Architecture diagrams
This topic includes diagrams illustrating the various elements of the network architecture in the customer’s cloud account into which Cloudera environments with Data Lakes, Cloudera Data Hub clusters, and data services will be launched.
Cloudera recommends that customers configure their cloud networks as described in this chapter and illustrated in the following diagrams. This will help onboarding Data Lakes, Cloudera Data Hub cluster, and data services smoothly. The following diagram illustrates the configuration for a fully private network that can be configured by the customer. This configuration can be provided by the Cloudera admins when they are setting up Cloudera environments and workloads which will get launched into this configuration.
Note the following points about this architecture:
- The configuration is a fully private network configuration - that is, the workloads are launched on nodes that do not have public IP addresses.
- Workloads connect to the Cloudera Control Plane over a fixed IP and port range.
- For users to be able to connect from the customer on-prem network to the Cloudera workloads in the private subnet, some network connectivity setup is required. In this case, a customer's network peered to Azure VNet via Azure VPN gateway is shown.
Some of the Cloudera data services are based on Azure AKS clusters. Azure’s AKS manages the Kubernetes control plane nodes while the worker nodes that make up the Cloudera workload cluster get provisioned in the customer’s VPC. The AKS control plane has an API endpoint for administrative purposes which is commonly referred to as API server address. The data service itself is accessible through a service endpoint ELB.

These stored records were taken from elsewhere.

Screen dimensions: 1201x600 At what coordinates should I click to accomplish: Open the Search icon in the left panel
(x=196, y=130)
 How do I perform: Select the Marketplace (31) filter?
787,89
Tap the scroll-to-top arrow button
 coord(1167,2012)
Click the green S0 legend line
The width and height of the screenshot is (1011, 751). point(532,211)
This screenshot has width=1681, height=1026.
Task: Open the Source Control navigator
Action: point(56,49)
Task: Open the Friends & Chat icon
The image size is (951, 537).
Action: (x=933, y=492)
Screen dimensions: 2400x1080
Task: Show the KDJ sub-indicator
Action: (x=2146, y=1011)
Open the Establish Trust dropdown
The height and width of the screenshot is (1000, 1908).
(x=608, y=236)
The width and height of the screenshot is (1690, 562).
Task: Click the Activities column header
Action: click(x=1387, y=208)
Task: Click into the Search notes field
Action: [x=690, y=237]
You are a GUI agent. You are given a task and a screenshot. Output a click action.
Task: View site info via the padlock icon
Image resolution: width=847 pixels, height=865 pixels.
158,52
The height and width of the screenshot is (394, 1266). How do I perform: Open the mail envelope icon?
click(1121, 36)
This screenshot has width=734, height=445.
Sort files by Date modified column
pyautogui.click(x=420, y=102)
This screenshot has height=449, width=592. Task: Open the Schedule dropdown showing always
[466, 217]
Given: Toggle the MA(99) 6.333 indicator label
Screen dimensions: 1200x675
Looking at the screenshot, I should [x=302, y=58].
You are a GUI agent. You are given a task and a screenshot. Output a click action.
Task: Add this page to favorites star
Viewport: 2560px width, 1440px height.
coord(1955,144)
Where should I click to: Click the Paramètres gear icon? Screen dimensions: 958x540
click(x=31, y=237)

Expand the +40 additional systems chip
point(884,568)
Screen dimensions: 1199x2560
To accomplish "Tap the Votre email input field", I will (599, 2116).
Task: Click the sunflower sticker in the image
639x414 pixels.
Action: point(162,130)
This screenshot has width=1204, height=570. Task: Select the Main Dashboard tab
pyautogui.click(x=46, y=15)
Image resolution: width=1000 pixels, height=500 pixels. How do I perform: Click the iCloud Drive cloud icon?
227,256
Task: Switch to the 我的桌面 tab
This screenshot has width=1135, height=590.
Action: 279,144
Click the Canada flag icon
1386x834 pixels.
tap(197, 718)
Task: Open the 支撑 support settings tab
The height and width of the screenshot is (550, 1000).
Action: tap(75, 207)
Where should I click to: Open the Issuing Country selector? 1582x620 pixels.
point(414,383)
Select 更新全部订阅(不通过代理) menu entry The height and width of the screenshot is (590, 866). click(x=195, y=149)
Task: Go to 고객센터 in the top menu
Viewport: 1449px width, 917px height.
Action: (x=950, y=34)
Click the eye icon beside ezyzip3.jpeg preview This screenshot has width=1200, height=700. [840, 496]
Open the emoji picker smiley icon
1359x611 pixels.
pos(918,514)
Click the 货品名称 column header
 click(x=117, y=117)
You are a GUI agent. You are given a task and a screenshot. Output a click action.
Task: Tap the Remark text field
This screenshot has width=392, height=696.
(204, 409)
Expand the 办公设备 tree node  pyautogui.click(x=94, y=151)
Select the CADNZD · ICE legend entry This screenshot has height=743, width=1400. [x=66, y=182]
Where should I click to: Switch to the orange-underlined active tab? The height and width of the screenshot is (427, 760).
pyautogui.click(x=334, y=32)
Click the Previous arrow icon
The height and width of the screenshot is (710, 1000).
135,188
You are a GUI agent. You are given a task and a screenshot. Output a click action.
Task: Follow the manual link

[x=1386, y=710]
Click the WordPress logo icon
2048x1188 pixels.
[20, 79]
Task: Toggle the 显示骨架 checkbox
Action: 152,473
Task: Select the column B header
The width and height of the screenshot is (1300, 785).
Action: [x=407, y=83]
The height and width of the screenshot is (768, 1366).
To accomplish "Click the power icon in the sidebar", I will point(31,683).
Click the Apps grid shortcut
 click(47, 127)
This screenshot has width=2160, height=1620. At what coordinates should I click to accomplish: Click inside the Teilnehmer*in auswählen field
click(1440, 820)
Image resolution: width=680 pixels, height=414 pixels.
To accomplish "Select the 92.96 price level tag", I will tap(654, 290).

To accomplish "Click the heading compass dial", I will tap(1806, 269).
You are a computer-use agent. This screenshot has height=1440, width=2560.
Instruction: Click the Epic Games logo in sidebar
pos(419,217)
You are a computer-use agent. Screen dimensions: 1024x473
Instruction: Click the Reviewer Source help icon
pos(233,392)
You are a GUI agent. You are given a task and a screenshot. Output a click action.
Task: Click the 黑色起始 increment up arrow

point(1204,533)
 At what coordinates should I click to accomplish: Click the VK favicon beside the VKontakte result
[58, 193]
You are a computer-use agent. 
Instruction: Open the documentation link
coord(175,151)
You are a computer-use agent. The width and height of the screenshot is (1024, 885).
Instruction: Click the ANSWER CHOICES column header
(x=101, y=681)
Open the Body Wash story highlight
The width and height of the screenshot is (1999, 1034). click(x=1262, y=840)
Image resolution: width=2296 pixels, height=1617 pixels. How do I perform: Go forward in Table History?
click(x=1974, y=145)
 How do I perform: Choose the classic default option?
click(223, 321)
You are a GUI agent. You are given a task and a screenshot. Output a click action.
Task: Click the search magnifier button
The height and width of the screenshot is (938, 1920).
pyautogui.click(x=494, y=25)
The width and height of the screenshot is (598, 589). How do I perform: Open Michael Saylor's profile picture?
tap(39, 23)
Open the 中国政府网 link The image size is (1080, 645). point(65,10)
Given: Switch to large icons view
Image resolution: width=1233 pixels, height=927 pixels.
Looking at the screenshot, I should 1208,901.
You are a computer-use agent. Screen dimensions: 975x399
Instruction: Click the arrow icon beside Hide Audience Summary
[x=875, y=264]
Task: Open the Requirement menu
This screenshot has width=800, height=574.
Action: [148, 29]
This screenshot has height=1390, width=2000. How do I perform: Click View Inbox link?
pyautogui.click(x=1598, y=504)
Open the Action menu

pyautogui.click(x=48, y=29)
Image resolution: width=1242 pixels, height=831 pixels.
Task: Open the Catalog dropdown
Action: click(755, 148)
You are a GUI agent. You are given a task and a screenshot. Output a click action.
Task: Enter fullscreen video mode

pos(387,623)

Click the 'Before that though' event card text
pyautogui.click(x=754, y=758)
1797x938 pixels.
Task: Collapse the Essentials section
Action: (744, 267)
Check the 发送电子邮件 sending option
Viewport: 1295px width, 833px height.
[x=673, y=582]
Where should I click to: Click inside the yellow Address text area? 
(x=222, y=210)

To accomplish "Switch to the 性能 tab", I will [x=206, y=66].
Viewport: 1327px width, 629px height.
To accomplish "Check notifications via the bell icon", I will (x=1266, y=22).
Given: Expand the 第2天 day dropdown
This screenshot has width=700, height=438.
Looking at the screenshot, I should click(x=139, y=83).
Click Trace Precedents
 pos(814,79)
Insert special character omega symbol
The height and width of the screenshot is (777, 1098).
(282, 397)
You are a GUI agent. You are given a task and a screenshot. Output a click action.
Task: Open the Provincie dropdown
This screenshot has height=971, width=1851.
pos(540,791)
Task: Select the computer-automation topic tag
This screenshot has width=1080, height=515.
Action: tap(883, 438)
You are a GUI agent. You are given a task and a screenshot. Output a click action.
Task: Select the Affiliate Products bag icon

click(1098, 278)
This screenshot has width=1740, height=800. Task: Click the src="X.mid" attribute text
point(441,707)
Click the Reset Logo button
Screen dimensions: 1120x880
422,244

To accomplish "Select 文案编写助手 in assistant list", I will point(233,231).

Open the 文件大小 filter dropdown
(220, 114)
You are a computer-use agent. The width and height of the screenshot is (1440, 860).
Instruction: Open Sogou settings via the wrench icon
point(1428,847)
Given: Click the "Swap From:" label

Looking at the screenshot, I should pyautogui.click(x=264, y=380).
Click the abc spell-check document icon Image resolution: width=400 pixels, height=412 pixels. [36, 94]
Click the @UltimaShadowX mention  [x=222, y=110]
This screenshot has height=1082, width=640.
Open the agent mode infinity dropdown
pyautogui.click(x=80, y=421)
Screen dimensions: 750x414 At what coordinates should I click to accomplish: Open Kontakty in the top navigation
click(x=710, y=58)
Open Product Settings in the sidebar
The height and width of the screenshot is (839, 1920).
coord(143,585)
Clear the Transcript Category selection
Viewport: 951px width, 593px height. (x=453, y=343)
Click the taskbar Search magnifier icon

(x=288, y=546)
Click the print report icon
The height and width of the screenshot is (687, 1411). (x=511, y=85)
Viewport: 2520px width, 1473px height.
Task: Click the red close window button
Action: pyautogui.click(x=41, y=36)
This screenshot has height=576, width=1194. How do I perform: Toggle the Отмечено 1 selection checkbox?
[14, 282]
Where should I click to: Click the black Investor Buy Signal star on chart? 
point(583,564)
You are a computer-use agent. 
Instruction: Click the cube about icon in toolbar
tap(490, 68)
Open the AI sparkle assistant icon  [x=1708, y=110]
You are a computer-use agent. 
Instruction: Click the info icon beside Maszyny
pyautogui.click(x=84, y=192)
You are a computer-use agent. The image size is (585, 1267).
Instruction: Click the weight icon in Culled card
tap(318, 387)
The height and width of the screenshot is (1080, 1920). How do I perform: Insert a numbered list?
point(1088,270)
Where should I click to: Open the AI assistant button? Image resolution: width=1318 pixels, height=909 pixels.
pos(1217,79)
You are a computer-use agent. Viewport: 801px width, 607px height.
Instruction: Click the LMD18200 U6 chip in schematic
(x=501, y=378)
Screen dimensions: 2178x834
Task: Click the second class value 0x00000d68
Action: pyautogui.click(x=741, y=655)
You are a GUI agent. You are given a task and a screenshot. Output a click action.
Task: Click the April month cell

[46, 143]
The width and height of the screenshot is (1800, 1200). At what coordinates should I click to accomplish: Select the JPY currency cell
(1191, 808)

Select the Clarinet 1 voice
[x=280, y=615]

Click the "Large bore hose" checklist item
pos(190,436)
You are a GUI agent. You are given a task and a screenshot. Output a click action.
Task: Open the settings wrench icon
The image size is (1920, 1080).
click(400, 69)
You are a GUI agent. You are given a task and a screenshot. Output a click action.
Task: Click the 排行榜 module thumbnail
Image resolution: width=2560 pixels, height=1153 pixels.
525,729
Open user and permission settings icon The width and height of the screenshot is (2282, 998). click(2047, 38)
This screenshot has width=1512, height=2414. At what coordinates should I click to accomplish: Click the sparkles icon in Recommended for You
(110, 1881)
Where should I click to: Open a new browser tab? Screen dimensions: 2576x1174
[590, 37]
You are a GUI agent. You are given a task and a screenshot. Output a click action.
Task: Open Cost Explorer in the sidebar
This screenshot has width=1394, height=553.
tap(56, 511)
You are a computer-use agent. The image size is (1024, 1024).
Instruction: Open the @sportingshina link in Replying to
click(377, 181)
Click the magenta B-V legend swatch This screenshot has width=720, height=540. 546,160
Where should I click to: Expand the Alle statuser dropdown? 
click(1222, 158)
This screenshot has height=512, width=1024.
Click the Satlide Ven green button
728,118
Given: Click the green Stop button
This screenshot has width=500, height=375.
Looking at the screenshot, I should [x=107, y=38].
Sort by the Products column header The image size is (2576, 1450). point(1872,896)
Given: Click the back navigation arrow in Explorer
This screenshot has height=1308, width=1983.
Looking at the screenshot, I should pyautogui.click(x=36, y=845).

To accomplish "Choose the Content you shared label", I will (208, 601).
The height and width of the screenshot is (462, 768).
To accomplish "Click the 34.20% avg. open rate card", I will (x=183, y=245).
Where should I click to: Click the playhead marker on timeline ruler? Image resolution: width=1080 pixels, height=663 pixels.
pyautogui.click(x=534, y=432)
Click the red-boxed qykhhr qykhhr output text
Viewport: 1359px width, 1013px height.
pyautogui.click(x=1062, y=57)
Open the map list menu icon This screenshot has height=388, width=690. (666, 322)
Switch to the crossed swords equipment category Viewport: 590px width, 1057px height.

This is illustrated in the following diagram:
As can be seen in the above diagram, Cloudera
workloads have dependencies on some Azure cloud services such as ADLS, Azure Postgres and so
on. A full list of these services, described in the context of each workload is specified in
Azure outbound network access destinations
.
In this example of a fully private deployment with an existing network of your own configuration, you must configure your own egress connectivity through a NAT gateway setup or user-defined routing. For more information see VNet and subnets and Azure Load Balancers in Data Lakes and Cloudera Data Hub clusters.
In the chapters that follow, we detail the elements of this architecture, including specifying the configuration and options in each of the components.